* BEGIN The data *

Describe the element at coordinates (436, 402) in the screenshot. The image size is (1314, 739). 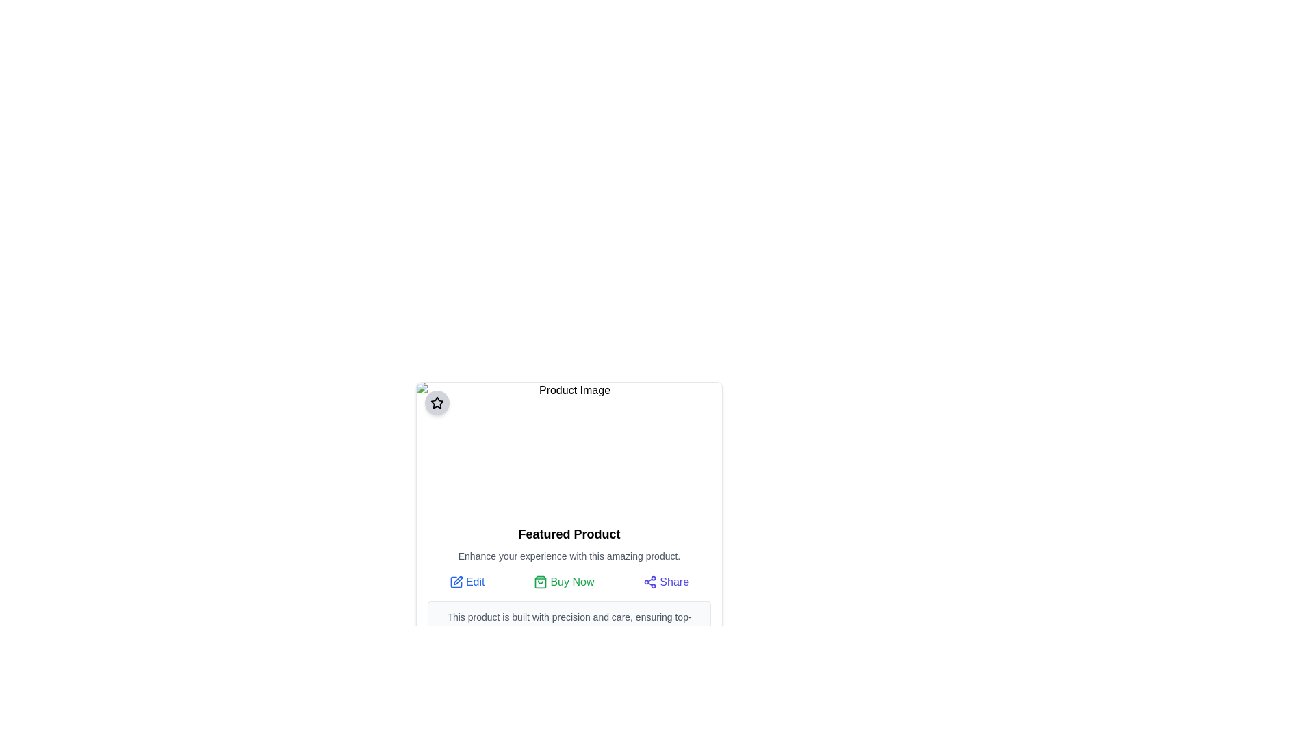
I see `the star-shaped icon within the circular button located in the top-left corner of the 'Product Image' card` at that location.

* END The data *
* BEGIN The data *

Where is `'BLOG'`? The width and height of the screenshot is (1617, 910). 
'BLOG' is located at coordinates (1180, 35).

* END The data *
* BEGIN The data *

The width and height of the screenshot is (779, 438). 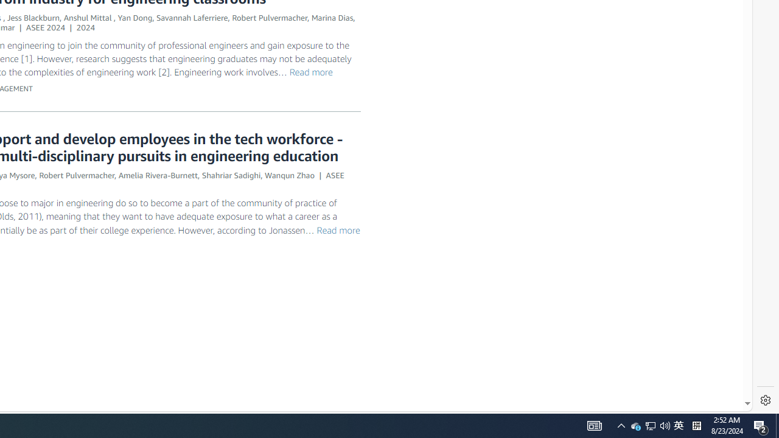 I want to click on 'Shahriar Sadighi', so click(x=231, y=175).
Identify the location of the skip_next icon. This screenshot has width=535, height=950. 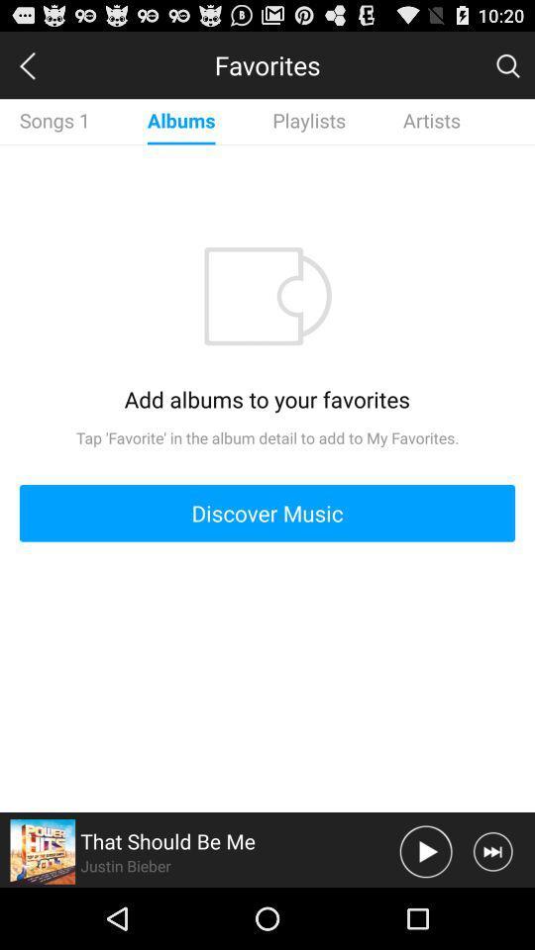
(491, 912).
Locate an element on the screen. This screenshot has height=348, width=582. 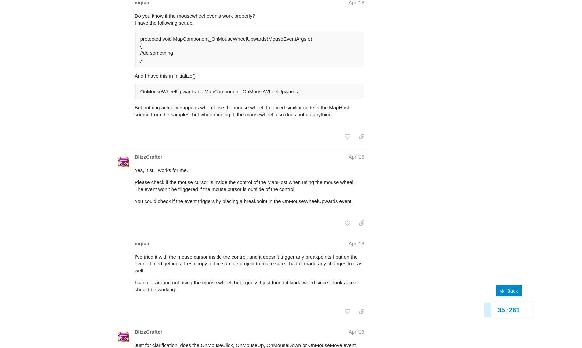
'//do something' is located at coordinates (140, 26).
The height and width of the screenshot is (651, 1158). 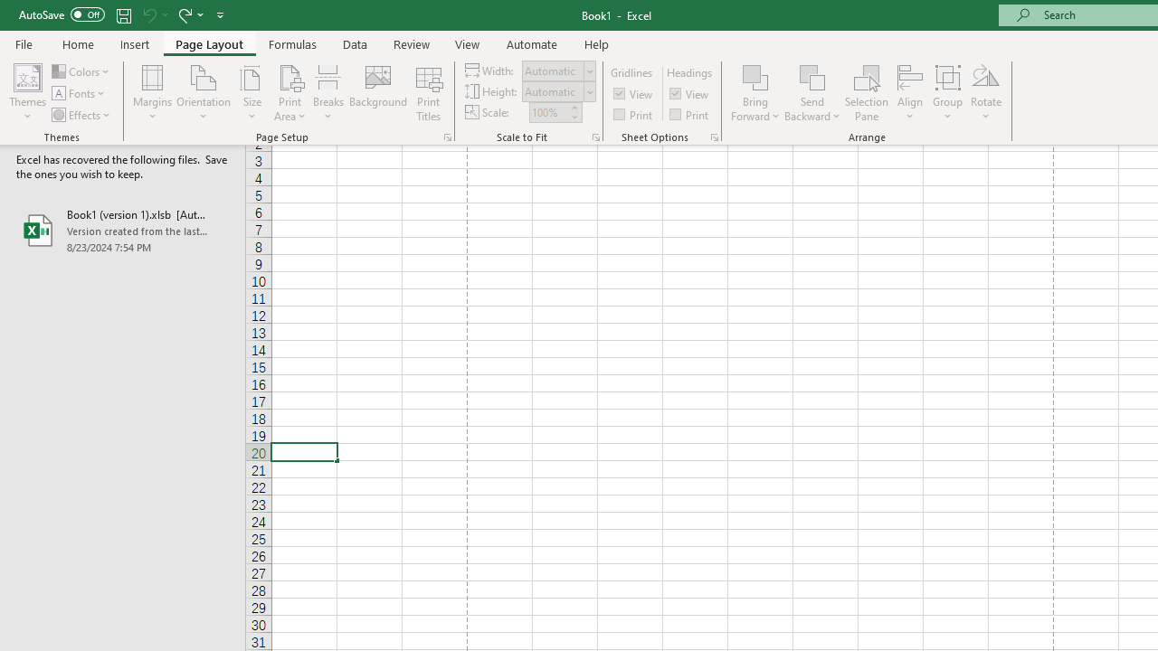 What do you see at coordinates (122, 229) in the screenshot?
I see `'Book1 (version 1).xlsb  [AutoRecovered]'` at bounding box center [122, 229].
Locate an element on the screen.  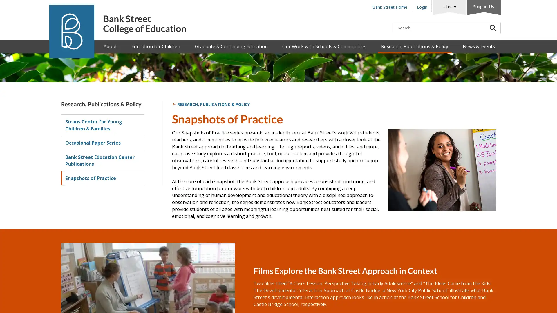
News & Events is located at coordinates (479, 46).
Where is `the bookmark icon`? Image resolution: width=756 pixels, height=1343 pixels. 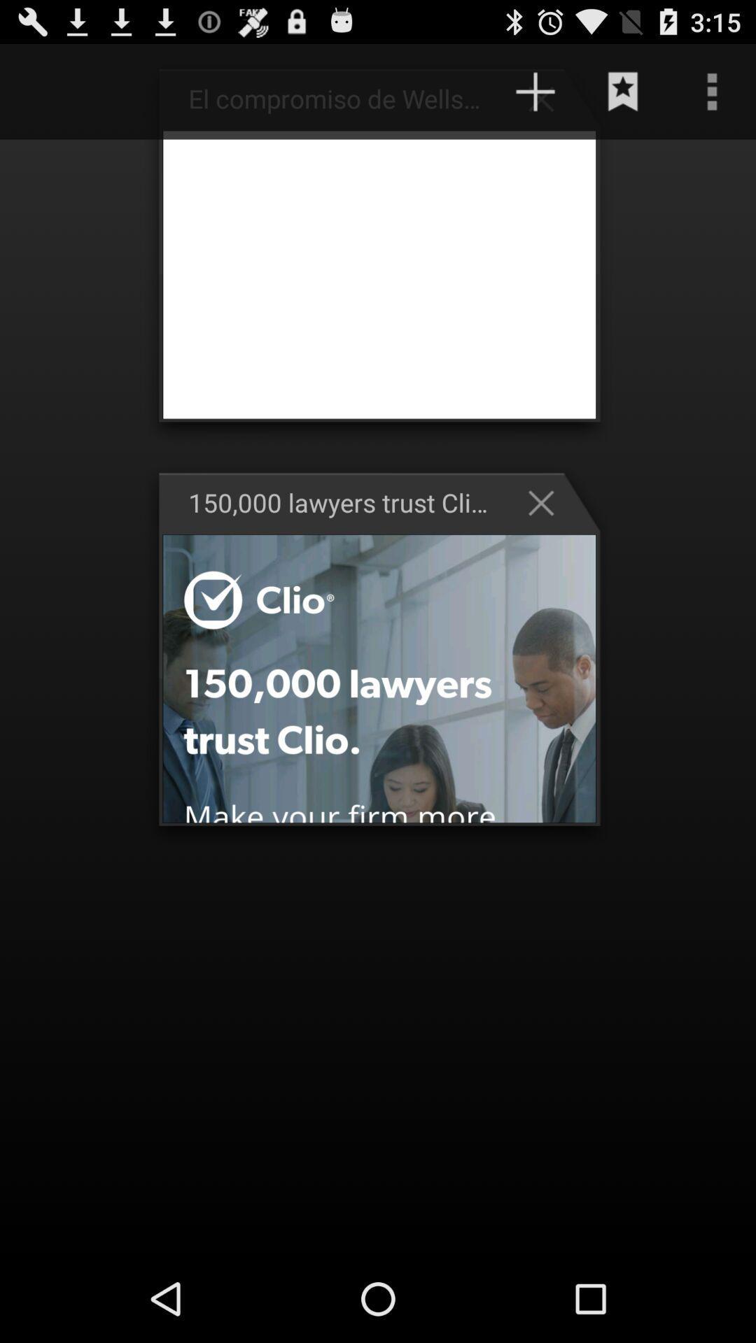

* END The data *

▶ _Given task_: Write out the listing as a numbered list, starting at the line that contains "Describe the element" and ending after the line that contains "at that location.", with blank lines omitted. Leave the pictures out.

▶ _Solution_:
1. Describe the element at coordinates (436, 402) in the screenshot. The image size is (1314, 739). 
2. I see `the star-shaped icon within the circular button located in the top-left corner of the 'Product Image' card` at that location.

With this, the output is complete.